In the medina of Tunis, Ali Arfaoui a traditional potter has his workshop.
As in much of the Mediterraean, the ceramics is an old tradition in Tunisia.
Ali has been working in the sector for the past 35 years. Like always, everything starts when he sits before his table and gets a bare clay plate in his hands: " I have nothing in my head. It's when I start working that the idea comes. At the very beginning, I don't know what I'm going to do. As soon as I pick up the piece, the idea of what I am going to do comes quickly."

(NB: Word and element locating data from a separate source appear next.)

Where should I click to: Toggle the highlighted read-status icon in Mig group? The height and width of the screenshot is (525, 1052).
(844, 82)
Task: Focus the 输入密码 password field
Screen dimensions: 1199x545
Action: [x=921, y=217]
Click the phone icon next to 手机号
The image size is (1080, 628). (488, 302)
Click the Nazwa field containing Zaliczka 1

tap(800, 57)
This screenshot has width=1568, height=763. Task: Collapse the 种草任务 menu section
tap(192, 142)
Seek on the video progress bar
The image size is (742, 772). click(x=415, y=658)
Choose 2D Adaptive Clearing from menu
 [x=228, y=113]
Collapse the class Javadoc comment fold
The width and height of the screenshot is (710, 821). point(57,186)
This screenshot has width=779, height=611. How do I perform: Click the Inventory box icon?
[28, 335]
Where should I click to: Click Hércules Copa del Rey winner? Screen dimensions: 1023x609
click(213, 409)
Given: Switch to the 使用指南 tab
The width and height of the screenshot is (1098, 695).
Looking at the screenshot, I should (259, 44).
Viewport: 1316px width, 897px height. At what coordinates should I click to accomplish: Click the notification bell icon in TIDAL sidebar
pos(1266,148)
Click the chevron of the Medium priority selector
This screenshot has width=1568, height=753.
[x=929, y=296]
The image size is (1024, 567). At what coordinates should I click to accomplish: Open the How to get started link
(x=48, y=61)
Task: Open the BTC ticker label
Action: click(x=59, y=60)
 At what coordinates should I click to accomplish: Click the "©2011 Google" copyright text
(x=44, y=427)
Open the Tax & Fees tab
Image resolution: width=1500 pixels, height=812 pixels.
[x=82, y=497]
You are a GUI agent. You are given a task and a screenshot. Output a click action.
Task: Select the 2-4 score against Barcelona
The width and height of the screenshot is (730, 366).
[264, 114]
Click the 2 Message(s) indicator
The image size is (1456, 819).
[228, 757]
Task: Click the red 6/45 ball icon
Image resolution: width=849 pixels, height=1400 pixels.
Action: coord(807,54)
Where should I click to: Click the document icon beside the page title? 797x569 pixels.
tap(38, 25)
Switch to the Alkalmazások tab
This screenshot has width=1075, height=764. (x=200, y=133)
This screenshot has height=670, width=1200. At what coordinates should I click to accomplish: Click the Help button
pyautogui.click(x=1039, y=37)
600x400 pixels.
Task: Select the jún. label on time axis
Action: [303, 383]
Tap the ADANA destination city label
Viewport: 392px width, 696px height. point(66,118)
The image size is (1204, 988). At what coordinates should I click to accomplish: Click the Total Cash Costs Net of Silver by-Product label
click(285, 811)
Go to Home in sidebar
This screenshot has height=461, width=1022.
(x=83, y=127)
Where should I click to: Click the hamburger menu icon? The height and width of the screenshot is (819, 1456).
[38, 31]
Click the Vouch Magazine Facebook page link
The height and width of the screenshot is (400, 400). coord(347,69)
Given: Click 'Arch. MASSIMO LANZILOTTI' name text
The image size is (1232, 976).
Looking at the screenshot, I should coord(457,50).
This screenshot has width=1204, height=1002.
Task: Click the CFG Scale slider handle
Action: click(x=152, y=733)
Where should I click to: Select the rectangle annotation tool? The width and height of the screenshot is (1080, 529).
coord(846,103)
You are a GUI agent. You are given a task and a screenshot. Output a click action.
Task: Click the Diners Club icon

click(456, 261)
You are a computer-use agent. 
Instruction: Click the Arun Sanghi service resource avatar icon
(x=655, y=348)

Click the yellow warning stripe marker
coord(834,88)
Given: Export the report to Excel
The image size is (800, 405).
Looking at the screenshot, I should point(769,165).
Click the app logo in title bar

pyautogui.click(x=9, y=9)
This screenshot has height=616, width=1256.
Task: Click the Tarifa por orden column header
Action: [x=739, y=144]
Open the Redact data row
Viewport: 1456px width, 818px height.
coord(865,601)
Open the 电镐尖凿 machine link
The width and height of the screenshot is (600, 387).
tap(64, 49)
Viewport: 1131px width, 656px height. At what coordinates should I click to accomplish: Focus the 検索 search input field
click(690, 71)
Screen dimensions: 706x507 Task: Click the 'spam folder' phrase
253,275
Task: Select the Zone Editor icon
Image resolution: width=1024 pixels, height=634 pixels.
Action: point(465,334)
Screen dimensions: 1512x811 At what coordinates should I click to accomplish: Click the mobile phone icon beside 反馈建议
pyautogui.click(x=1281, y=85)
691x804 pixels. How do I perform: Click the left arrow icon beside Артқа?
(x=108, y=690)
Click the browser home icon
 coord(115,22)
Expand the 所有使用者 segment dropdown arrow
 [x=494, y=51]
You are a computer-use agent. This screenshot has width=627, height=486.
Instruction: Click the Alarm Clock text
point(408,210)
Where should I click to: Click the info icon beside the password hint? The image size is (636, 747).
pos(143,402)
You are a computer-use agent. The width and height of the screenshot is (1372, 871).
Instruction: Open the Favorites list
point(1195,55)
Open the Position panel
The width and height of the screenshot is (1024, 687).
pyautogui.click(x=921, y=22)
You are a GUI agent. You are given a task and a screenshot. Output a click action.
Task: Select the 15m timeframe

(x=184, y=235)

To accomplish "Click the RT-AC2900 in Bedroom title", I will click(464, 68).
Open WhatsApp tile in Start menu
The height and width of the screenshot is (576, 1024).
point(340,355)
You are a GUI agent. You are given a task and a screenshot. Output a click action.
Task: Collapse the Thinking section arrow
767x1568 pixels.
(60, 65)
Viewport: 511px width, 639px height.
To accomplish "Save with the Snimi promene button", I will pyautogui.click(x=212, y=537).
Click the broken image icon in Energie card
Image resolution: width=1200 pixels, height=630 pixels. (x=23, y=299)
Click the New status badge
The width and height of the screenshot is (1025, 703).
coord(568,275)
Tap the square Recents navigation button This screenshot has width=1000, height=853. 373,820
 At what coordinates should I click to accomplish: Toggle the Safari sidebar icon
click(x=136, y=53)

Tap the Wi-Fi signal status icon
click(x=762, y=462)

Ali is passionate about crafts he did not study the art but rather mastered it alongside his brothers who passed it down to him. He hand-decorates every day life objects raging from plates, pots and tableware. He uses traditional design in eye-catching colours and his creations are sold in the souk of the Medina of Tunis, an UNESCO world heritage site.
"Speaking of orders, they depend on the time. We have a shop, where we take our products to, and it's in the souk near the Zitouna mosque, Ali says. Different people visit us, from tourists to Arabs, to Tunisians and Algerians... all nationalities."
Once the clay creations get out of the kiln, they'll leave Ali's workshop on Sidi Saber to be displayed for sale in the Medina. Other Tunisian cities like Sejnène or Nabeul are renowed for their ceramics production.